# What to produce
I'd like the entries reproduced exactly, with all pictures omitted.

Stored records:
◇ ◇ ◇ ◇ ◇
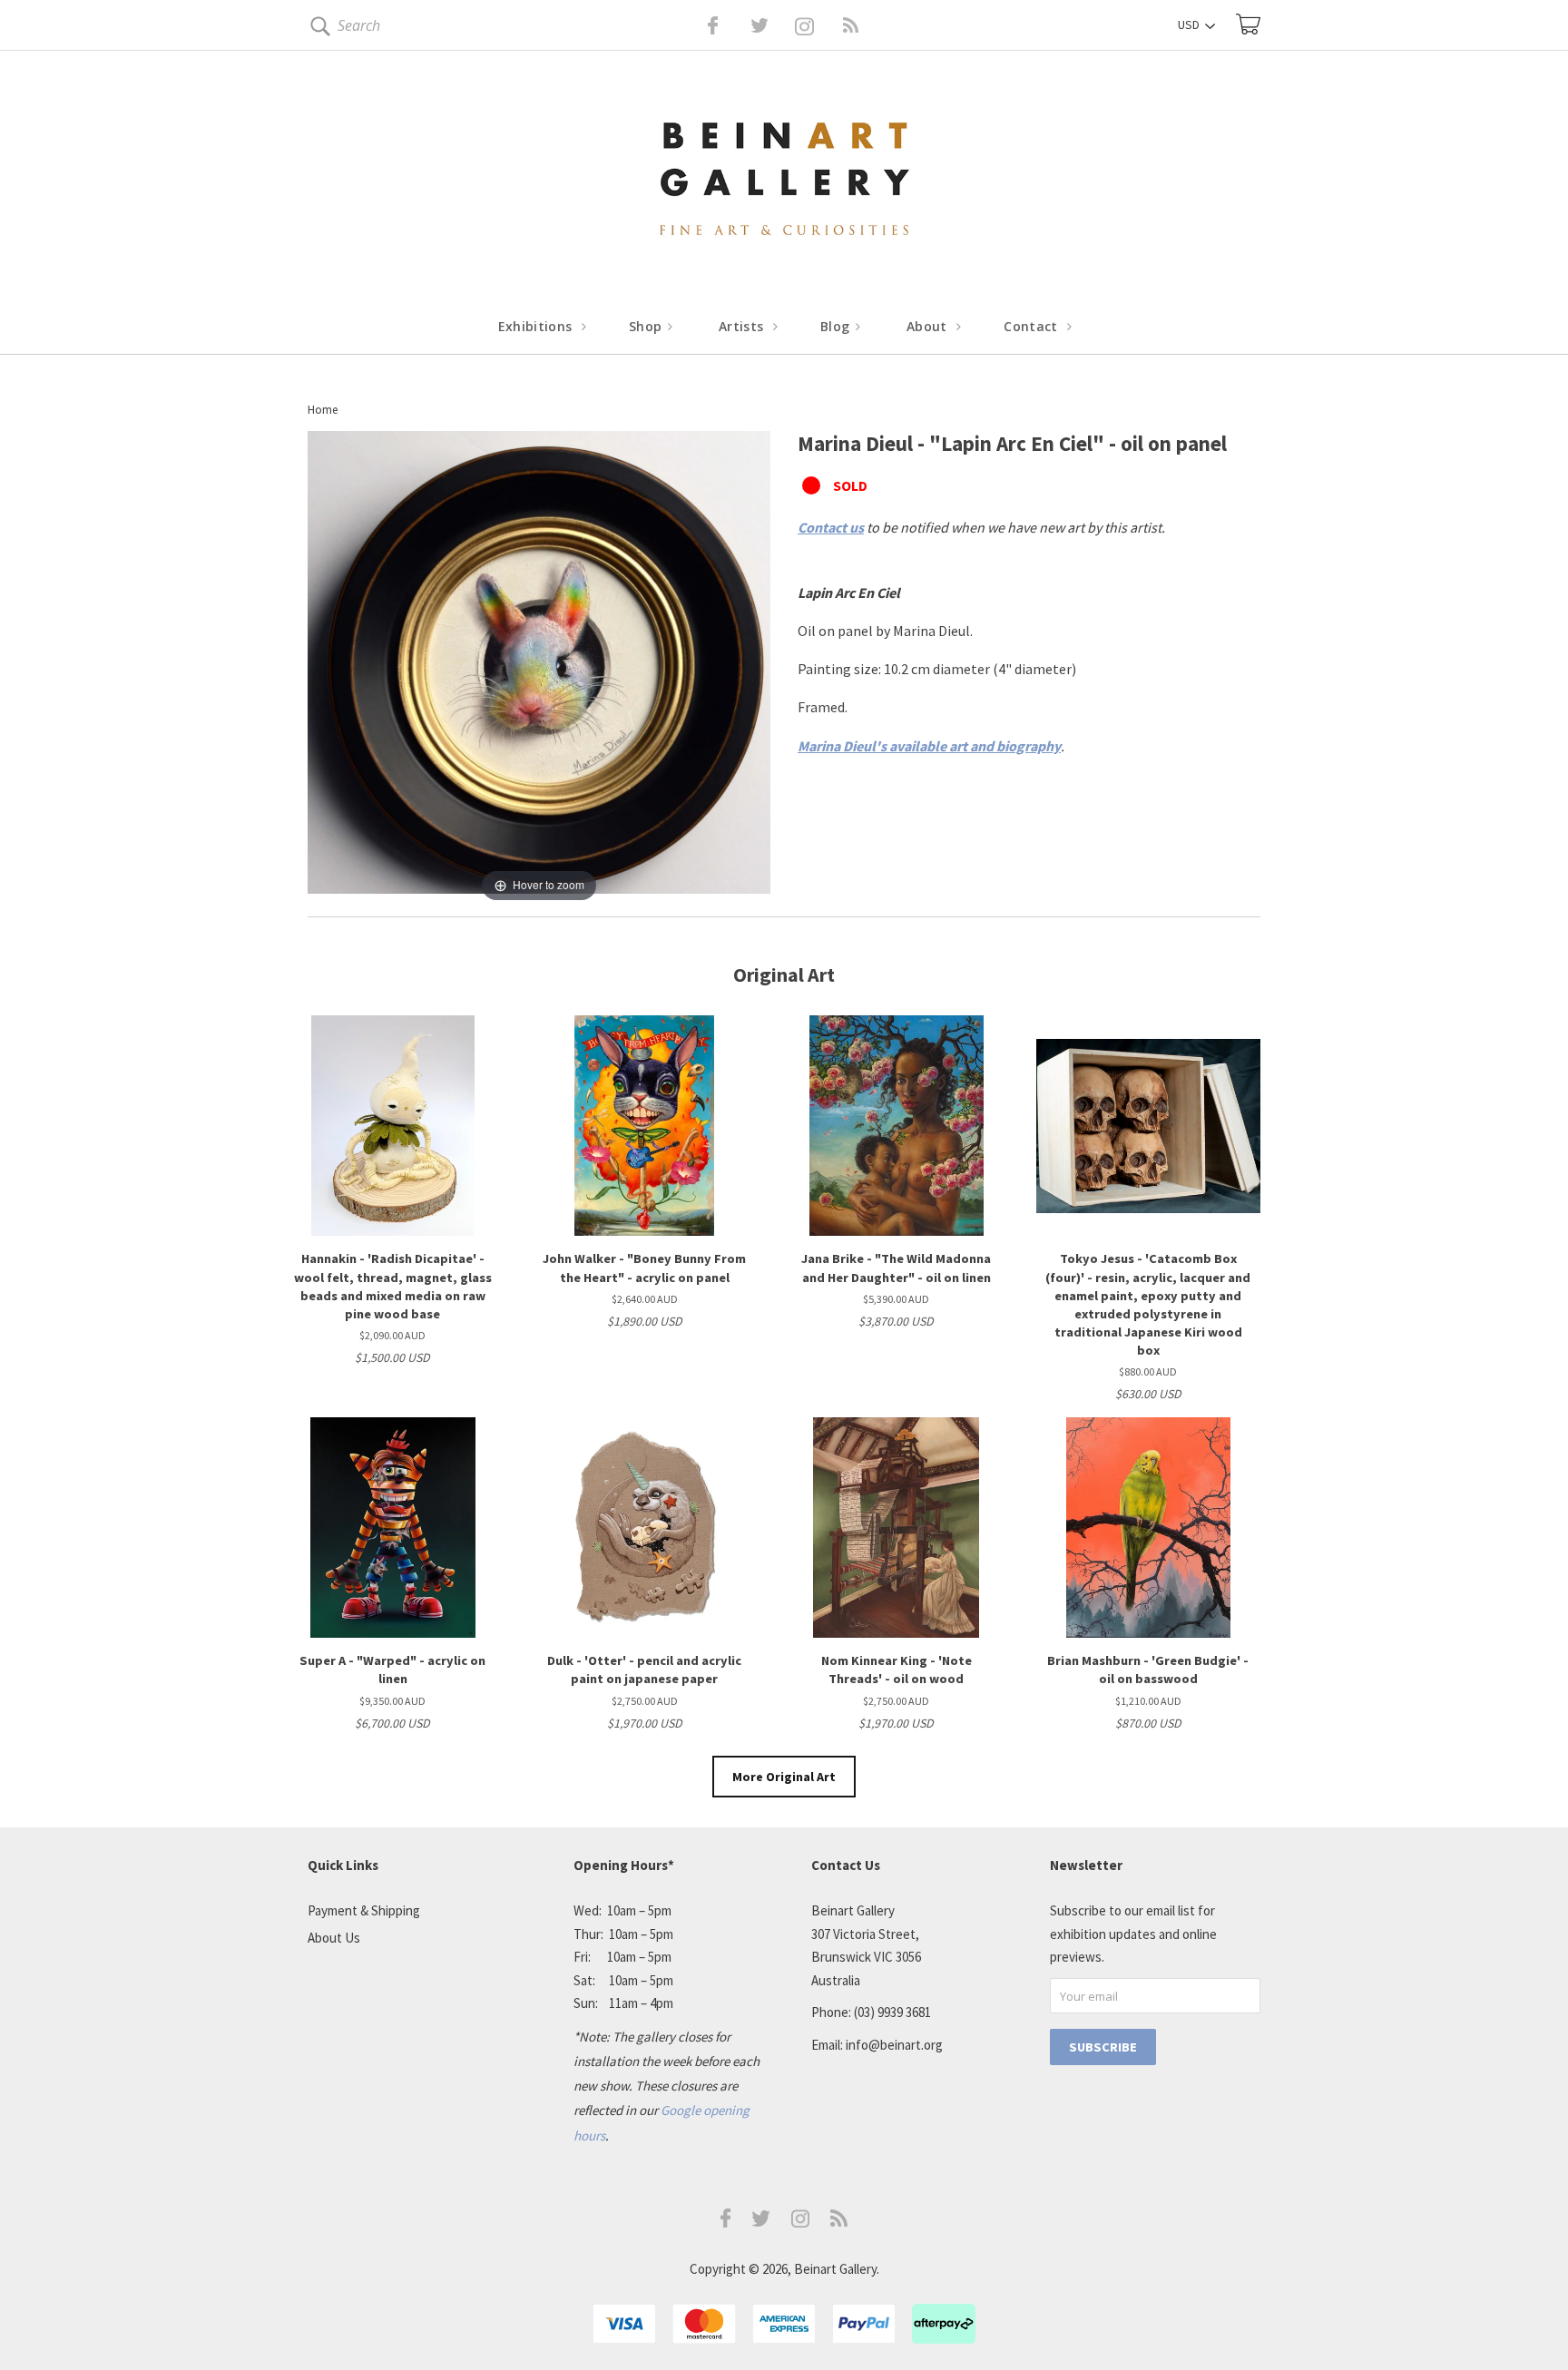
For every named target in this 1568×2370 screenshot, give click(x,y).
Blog (837, 326)
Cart (1248, 24)
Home (323, 409)
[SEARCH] (317, 29)
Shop (647, 326)
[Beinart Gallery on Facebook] (700, 25)
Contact (1033, 326)
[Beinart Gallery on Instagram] (800, 2222)
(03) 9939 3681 (892, 2012)
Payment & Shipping (364, 1910)
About (928, 326)
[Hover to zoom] (539, 667)
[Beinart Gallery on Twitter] (726, 25)
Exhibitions (537, 326)
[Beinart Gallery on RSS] (818, 25)
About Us (334, 1937)
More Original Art (784, 1776)
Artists (743, 326)
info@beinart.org (894, 2044)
◇ ◇ ◇ ◇ ◇
# Reply
For every named target in this 1568×2370 screenshot, give click(x,y).
Blog (837, 326)
Cart (1248, 24)
Home (323, 409)
[SEARCH] (317, 29)
Shop (647, 326)
[Beinart Gallery on Facebook] (700, 25)
Contact (1033, 326)
[Beinart Gallery on Instagram] (800, 2222)
(03) 9939 3681 (892, 2012)
Payment & Shipping (364, 1910)
About (928, 326)
[Hover to zoom] (539, 667)
[Beinart Gallery on Twitter] (726, 25)
Exhibitions (537, 326)
[Beinart Gallery on RSS] (818, 25)
About Us (334, 1937)
More Original Art (784, 1776)
Artists (743, 326)
info@beinart.org (894, 2044)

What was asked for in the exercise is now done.